* Aufgabe *
Entscheiden Sie anhand des Textausschnitts, ob die folgenden Aussagen zutreffen: (a) Fanny bemalt den Schmetterlings-Stein in Esters Lieblingsfarben. (b) Die Bleistiftzeichnungen im Buch von Sara Ohlsson stammen von Benji Davies. (c) „Der Leuchtturmwärter und ich“ ist im Juli 2021 auf Deutsch erschienen. Antworten Sie jeweils mit Ja oder Nein und belegen Sie Ihre Antwort mit den entscheidenden Worten des Textausschnitts als wörtlichem Zitat.

* Textausschnitt *
Wie ein Psychotherapeut nähert sich Sara Ohlsson der Sache, vorsichtig, bedächtig, ernsthaft, immer aber wertschätzend und liebevoll. Zu großes Tempo hierbei wäre ein Fehler. Keine Gefahr bei dieser Autorin. Sie versteht es mit Feingefühl, die Angespanntheit des Inneren in die richtigen Worte nach außen zu übertragen. Besonders das Wort “Verliebtsein” belastet Fanny, es ist ihr in seiner Bedeutung zu nebulös. So wendet sie sich an die Personen, die sie am besten kennt: Mama und Oma. Diese helfen in einfacher, keineswegs banaler Sprache: “Man kann jemanden ja auch sehr gern haben, ohne verliebt zu sein”, meint Mama. Klugerweise müllen sie Fanny nicht mit Fachwissen aus der Erwachsenenwelt zu. Der Tag nimmt seinen Lauf, wie sonst auch. In Fanny arbeitet das Thema weiter und schwappt immer wieder an die Oberfläche.

Abschluss und Lösung findet Fanny schließlich mit einer haptischen Tätigkeit, dem Bemalen des Schmetterlings-Steines in Esters Lieblingsfarben. Sie wird ihn ihr schenken, darum schreibt sie auch in Glitzerfarben ESTER drauf. 

Sara Ohlsson weiß, wie man aus einem scheinbar winzigen Thema eine wundervoll-spannende, beglückende Geschichte machen kann, wenn man nur nahe genug an der Kinderseele bleibt. Die Bleistiftzeichnungen der großartigen Illustratorin Jutta Bauer ergänzen im Gleichklang das heiter-ernste Buch, das zu den Edelsteinen der aktuellen Kinderliteratur zählt. 

Lesealter: 7-9 Jahre
Daumen:  5

Der Leuchtturmwärter und ich (2021)

“Der Leuchtturmwärter und ich”
von Michael Morpurgo (Autor), Benji Davies (Illustrator), Henning Ahrens (Übersetzer)
ISBN: 9783734841095
Verlag Magellan

Michael Morpurgos Bücher verdienen besondere Beachtung. Er zählt zu den bekanntesten englischen Schriftstellern. Hochgelobt und vielfach ausgezeichnet. Im Juli 2021 erschien sein Buch “Der Leuchtturmwärter und ich” auf Deutsch mit einem geheimnisvollen Schluss, der Spekulationen Nahrung gibt, es stehe in biografischer Nähe zu ihm.

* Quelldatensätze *
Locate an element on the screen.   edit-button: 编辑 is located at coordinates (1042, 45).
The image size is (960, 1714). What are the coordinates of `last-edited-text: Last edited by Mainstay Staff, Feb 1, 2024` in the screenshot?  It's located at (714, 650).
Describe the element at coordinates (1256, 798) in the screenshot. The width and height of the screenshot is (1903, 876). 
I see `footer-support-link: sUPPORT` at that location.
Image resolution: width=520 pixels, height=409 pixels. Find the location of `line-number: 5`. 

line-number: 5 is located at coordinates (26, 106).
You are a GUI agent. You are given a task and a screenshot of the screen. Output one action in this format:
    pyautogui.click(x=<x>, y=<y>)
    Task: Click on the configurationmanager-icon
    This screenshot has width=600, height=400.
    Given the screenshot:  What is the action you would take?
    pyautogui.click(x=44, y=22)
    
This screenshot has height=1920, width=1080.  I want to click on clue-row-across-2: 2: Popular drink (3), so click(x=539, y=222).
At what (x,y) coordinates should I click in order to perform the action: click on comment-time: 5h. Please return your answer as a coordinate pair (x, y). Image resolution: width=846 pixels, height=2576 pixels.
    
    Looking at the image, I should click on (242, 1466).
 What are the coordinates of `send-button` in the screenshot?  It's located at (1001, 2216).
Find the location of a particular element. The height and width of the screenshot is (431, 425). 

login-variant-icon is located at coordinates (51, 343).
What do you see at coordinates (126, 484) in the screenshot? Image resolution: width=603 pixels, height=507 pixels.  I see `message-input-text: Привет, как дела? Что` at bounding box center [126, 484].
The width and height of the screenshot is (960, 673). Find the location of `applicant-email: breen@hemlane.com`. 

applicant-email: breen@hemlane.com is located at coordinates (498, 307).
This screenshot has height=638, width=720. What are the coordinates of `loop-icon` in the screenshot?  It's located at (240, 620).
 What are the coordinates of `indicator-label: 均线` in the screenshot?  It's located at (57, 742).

* Lösung *
(a) Ja: »dem Bemalen des Schmetterlings-Steines in Esters Lieblingsfarben«
(b) Nein: »Die Bleistiftzeichnungen der großartigen Illustratorin Jutta Bauer«
(c) Ja: »Im Juli 2021 erschien sein Buch “Der Leuchtturmwärter und ich” auf Deutsch«